**What you need to do**
Take the data below and copy exactly the lines starting at the one with "Was kann jede:r Einzelne tun? (83, 358)" and finishing at the one with "Gesellschaftliche Akzeptanz und", both included.

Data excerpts
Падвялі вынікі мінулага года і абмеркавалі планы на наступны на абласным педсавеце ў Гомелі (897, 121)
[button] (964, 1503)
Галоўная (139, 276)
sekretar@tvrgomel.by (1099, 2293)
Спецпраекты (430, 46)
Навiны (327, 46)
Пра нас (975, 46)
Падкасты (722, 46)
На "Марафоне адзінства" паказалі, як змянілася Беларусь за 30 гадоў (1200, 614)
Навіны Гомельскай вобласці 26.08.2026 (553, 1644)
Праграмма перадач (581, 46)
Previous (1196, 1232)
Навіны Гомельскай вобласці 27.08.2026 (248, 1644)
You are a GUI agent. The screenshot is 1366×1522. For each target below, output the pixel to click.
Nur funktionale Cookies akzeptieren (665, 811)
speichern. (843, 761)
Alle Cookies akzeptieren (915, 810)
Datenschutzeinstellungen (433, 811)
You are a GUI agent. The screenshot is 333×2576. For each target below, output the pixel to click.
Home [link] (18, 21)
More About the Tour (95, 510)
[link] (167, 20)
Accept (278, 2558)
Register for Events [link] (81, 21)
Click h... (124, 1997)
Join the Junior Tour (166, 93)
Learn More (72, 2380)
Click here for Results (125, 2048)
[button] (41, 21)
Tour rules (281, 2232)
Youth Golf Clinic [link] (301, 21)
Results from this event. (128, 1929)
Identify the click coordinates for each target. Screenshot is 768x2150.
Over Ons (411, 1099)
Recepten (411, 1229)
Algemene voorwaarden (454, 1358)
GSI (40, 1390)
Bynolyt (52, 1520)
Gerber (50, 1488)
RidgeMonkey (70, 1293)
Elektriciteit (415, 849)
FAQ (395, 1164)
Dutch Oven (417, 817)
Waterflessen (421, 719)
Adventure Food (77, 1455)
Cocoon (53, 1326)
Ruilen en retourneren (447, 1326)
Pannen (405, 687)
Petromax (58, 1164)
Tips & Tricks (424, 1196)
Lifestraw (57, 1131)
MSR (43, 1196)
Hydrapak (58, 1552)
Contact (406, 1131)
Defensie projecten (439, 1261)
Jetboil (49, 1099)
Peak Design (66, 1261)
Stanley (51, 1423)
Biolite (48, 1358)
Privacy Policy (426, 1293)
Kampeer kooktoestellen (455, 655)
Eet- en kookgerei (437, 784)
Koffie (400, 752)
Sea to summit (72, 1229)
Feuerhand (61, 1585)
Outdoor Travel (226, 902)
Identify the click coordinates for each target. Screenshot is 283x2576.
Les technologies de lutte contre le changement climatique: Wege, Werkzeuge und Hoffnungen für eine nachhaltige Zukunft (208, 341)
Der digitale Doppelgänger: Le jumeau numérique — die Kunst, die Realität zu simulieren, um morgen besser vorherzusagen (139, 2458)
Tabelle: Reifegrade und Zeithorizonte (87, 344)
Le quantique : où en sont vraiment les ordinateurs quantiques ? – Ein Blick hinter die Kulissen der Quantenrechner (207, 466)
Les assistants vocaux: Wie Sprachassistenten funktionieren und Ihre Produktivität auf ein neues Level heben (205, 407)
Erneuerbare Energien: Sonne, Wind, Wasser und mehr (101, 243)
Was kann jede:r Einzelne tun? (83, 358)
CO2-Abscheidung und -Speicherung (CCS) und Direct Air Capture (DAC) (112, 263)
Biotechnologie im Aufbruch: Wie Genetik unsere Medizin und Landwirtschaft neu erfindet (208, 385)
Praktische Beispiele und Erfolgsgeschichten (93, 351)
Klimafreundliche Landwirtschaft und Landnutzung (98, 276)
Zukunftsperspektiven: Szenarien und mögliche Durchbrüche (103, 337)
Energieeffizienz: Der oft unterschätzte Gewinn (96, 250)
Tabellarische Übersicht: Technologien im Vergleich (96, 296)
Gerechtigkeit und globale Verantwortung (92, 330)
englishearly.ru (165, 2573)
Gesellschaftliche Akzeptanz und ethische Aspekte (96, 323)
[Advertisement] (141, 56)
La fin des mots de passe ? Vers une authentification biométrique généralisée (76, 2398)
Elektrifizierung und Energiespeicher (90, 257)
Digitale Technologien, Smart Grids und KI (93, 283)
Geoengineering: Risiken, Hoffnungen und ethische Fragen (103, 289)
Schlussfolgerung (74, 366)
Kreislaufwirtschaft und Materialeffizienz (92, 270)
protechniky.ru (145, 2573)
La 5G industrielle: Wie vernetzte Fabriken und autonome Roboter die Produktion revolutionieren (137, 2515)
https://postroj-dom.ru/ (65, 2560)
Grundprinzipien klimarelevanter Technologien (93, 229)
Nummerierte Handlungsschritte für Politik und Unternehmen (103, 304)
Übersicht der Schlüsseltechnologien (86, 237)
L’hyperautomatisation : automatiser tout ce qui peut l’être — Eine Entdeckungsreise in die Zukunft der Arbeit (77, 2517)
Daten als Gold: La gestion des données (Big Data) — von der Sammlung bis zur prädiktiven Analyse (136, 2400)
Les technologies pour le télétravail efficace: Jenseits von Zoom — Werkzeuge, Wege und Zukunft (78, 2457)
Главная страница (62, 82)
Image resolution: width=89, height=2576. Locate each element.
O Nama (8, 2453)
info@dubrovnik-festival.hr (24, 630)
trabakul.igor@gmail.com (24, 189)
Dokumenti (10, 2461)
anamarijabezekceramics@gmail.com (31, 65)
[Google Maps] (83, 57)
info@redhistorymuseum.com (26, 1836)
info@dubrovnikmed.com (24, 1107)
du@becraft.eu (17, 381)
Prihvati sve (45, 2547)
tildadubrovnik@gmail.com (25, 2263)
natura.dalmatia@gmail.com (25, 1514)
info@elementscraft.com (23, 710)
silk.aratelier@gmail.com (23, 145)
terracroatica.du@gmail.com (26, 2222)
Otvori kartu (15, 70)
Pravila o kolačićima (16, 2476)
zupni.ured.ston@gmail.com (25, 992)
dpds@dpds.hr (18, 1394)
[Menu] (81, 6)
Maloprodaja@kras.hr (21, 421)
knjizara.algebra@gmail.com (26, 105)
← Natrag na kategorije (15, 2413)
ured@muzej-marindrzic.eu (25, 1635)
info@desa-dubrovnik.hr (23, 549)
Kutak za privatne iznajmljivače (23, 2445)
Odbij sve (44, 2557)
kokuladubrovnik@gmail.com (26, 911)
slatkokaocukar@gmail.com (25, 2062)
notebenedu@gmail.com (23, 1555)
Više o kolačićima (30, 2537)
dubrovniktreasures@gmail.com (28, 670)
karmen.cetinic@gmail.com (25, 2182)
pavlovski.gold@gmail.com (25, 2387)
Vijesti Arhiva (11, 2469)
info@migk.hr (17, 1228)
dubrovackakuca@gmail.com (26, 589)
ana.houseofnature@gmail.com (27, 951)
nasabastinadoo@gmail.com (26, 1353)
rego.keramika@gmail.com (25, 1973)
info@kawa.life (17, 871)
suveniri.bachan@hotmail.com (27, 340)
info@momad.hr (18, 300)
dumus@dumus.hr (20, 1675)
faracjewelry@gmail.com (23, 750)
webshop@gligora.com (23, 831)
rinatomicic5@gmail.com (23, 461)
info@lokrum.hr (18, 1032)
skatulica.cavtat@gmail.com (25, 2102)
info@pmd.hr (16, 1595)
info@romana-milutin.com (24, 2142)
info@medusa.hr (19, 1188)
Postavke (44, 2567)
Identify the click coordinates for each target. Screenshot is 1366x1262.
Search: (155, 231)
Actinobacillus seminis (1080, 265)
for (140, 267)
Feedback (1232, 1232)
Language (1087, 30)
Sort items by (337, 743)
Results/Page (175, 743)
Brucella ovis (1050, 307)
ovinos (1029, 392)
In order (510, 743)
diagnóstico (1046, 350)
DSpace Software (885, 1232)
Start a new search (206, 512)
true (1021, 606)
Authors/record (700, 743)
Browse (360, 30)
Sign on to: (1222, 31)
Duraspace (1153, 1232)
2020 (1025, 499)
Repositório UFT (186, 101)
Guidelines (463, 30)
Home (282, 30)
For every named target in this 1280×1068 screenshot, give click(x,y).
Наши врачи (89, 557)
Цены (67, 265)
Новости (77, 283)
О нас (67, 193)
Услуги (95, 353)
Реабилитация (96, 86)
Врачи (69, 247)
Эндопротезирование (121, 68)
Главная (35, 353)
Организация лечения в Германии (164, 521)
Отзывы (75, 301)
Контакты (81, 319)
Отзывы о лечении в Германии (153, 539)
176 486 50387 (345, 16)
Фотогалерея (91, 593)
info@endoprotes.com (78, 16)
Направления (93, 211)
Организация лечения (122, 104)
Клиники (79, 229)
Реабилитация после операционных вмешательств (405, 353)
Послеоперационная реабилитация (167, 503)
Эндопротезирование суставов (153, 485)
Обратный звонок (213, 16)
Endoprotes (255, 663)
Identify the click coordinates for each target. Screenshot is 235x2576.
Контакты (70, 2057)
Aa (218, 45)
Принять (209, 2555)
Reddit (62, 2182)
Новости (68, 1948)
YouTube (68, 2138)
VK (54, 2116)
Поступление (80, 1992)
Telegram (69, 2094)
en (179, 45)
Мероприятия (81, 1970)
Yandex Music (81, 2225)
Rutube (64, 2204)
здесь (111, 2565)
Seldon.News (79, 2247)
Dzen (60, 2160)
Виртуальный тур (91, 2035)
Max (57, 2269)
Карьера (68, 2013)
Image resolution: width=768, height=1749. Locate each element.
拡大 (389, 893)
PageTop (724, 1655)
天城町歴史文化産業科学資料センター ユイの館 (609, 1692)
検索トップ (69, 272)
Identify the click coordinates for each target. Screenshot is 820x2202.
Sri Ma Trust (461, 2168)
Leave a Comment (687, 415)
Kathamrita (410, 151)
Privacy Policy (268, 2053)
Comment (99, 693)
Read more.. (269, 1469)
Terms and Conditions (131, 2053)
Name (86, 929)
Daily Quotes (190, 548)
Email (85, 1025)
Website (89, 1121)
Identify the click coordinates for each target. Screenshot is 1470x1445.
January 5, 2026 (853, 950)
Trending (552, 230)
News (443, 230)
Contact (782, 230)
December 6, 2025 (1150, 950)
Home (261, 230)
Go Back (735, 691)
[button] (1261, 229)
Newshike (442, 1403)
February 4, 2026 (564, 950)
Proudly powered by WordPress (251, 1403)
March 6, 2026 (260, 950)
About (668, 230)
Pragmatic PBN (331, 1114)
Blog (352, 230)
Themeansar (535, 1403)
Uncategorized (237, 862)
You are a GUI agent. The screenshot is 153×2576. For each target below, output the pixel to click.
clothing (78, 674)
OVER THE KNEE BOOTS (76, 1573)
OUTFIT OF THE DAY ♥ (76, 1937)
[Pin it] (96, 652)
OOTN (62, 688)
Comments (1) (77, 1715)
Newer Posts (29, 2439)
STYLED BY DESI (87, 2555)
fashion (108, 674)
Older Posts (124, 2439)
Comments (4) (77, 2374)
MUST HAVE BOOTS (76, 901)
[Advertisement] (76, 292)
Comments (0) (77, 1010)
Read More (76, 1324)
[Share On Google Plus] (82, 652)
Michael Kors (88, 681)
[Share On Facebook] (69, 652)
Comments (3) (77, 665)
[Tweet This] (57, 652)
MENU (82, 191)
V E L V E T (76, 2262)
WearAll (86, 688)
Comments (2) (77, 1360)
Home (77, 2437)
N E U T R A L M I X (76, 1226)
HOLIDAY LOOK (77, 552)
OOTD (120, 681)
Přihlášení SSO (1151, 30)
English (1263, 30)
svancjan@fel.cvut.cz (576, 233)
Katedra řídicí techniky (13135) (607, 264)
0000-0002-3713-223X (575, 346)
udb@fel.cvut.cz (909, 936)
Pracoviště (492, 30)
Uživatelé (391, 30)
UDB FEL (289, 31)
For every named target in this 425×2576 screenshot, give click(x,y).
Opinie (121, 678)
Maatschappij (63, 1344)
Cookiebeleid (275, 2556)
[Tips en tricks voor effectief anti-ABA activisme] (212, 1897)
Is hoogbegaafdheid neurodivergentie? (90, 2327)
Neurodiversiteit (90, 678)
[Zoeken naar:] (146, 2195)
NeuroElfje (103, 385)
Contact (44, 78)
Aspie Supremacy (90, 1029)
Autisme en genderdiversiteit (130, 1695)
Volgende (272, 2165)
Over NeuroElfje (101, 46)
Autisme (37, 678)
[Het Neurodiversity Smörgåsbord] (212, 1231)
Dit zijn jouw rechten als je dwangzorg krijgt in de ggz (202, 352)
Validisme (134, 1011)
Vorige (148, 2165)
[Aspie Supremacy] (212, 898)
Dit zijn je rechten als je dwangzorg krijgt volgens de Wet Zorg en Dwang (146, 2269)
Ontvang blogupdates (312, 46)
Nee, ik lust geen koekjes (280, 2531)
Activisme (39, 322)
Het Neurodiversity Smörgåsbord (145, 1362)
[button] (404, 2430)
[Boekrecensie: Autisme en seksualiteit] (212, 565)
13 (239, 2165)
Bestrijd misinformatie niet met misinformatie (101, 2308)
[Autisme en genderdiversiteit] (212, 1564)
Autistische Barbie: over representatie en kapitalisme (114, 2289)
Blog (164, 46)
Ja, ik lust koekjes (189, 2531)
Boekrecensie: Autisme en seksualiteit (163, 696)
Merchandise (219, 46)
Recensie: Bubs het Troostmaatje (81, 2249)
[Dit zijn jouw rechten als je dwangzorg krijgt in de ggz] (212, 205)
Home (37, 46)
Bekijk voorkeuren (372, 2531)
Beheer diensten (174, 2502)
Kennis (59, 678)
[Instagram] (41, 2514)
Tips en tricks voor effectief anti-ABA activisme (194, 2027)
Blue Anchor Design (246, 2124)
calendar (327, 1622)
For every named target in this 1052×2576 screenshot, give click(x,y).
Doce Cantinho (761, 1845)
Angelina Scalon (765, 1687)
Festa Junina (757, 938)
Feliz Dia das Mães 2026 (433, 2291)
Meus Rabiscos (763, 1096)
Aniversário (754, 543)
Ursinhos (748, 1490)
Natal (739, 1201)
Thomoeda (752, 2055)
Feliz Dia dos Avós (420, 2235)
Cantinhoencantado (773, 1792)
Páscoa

**Answer box**
Was kann jede:r Einzelne tun? (83, 358)
CO2-Abscheidung und -Speicherung (CCS) und Direct Air Capture (DAC) (112, 263)
Biotechnologie im Aufbruch: Wie Genetik unsere Medizin und Landwirtschaft neu erfindet (208, 385)
Praktische Beispiele und Erfolgsgeschichten (93, 351)
Klimafreundliche Landwirtschaft und Landnutzung (98, 276)
Zukunftsperspektiven: Szenarien und mögliche Durchbrüche (103, 337)
Energieeffizienz: Der oft unterschätzte Gewinn (96, 250)
Tabellarische Übersicht: Technologien im Vergleich (96, 296)
Gerechtigkeit und globale Verantwortung (92, 330)
englishearly.ru (165, 2573)
Gesellschaftliche Akzeptanz und ethische Aspekte (96, 323)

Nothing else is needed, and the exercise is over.